* [RECORDS FOR THE TASK]:

-- BEGIN --

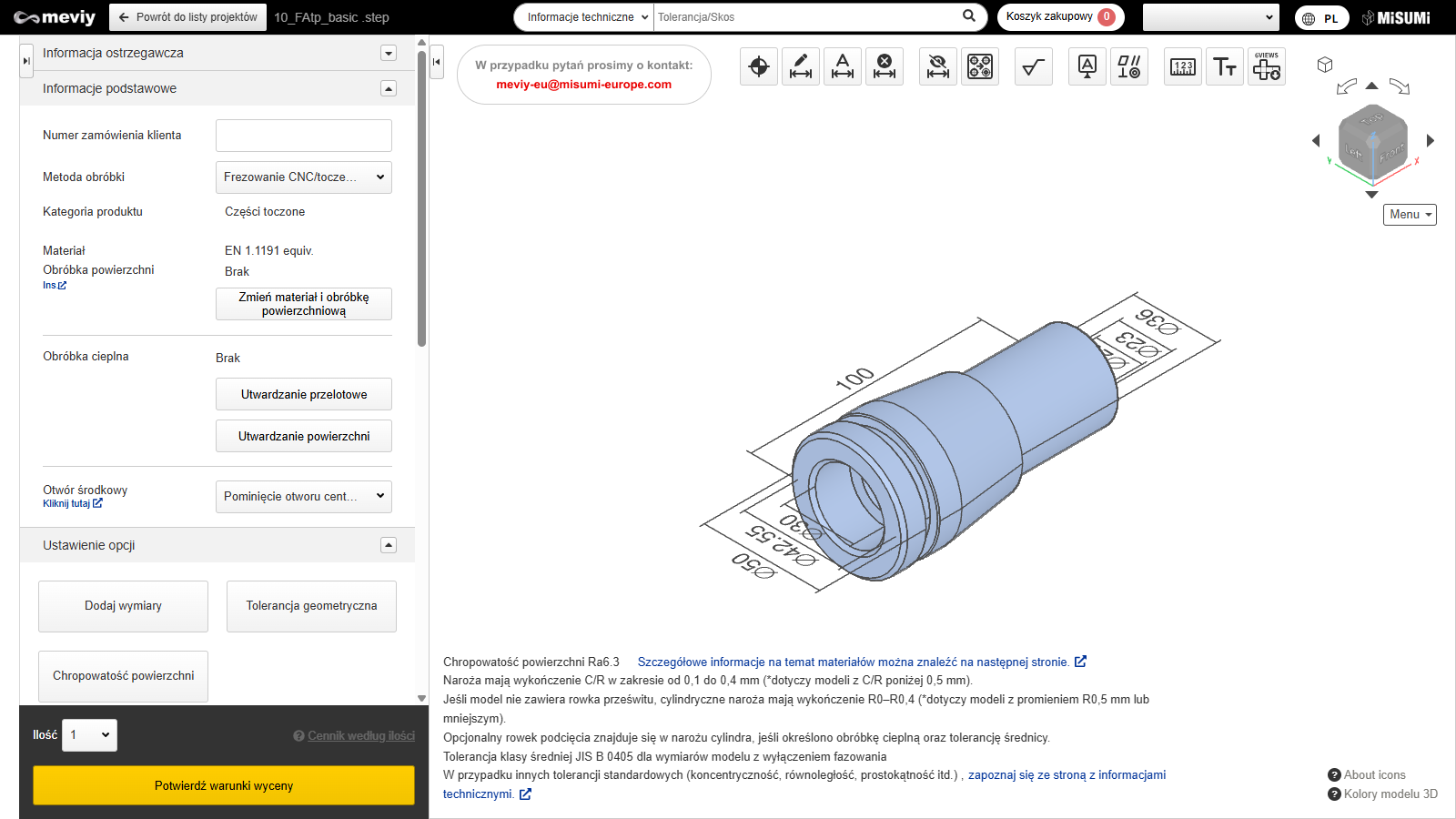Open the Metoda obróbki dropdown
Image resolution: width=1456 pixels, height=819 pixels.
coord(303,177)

-- END --
-- BEGIN --

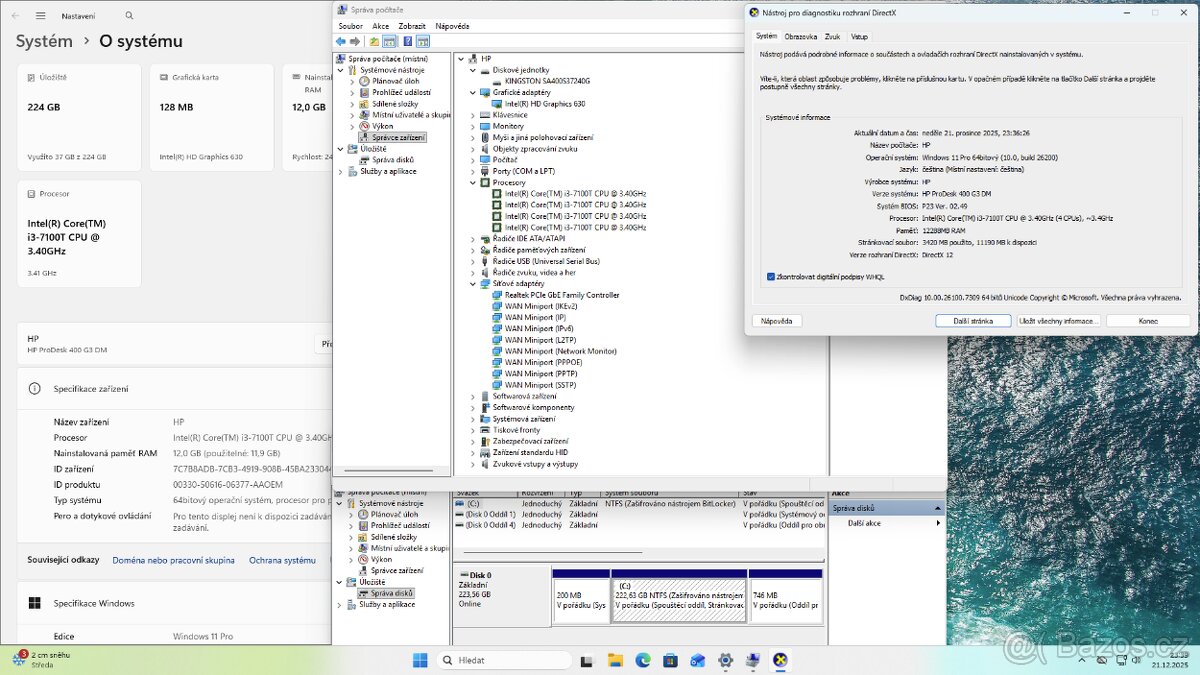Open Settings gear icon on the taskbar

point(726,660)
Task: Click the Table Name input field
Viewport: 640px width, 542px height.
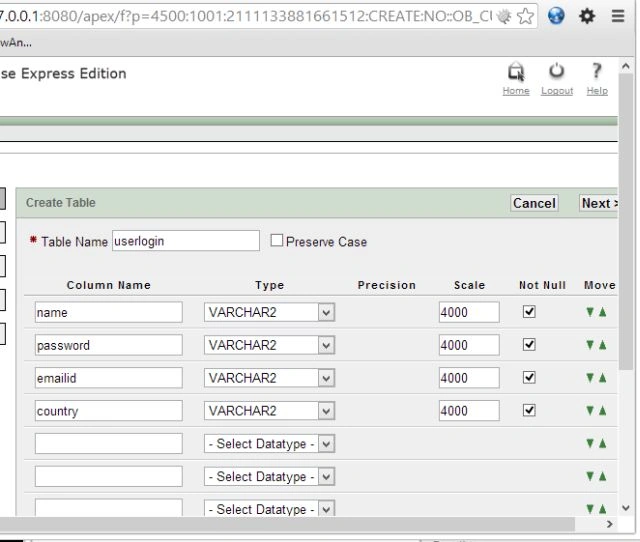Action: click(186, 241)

-- END --

* [EXERCISE DETAILS]:
Rewrite the part of the material that opens with the line containing "Open the Metoda obróbki dropdown" and closes with the line containing "coord(303,177)", putting "menu" in place of "dropdown" and keeping everything else the same. Leave the pictures out of your answer.

* [ANSWER FOR THIS EXERCISE]:
Open the Metoda obróbki menu
Image resolution: width=1456 pixels, height=819 pixels.
coord(303,177)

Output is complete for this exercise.